- Region: Broome, Western Australia
- Native speakers: None L2 speakers: 40 (no date)
- Language family: Malay-based creole Eastern Indonesia MalayKupang Malay?Broome Pearling Lugger Pidgin; ; ;

Language codes
- ISO 639-3: bpl
- Glottolog: broo1238
- AIATSIS: P3

= Broome Pearling Lugger Pidgin =

Pidgin spoken in Western Australia

Broome Pearling Lugger Pidgin is a pidgin that sprang up in Broome, Western Australia in the early 20th century to facilitate communication between the various groups working in the pearling industry there—Japanese, Malays, Torres Strait Islanders, Koepangers, Hakka Chinese, Filipinos, Sri Lankans of Sinhalese and Tamil descent, a small number of Koreans, and local Indigenous Australians, mainly of the Bardi people but also Nyulnyul, Jabirr Jabirr, Jukun, Yawuru and Karajarri people.
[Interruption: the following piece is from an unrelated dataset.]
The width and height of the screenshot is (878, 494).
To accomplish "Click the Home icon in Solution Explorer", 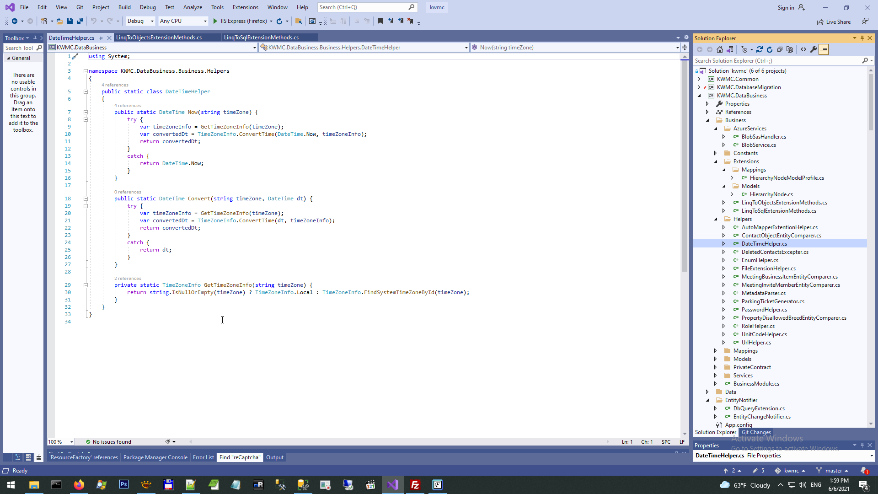I will [720, 49].
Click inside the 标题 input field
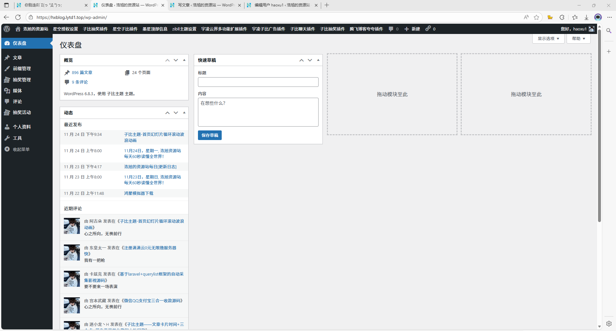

The name derives from the boats used for pearling, known as pearling luggers.

Its words come primarily from the Malay language (specifically Kupang Malay), but it also took some words and grammatical features from Hakka, Japanese, English (through the Australian Aboriginal Pidgin English), and the local Australian Aboriginal languages.

For example, the following sentence contains a Malay verb and Japanese grammatical particles, with the remaining words coming from English:

| Chirikurok | -kaa | hokurok | -kaa | peke | kriki. |
| English: "three o'clock" | Japanese: "or" | English: "four o'clock" | Japanese: "or" | Malay: "go" | English: "creek" |
"We will enter the creek at three or four o'clock."

Broome Pearling Lugger Pidgin is no longer in active use, but some words and phrases that originated in the pidgin are still used by younger generations of Asian-Aboriginals as a marker of ethnic isolationism.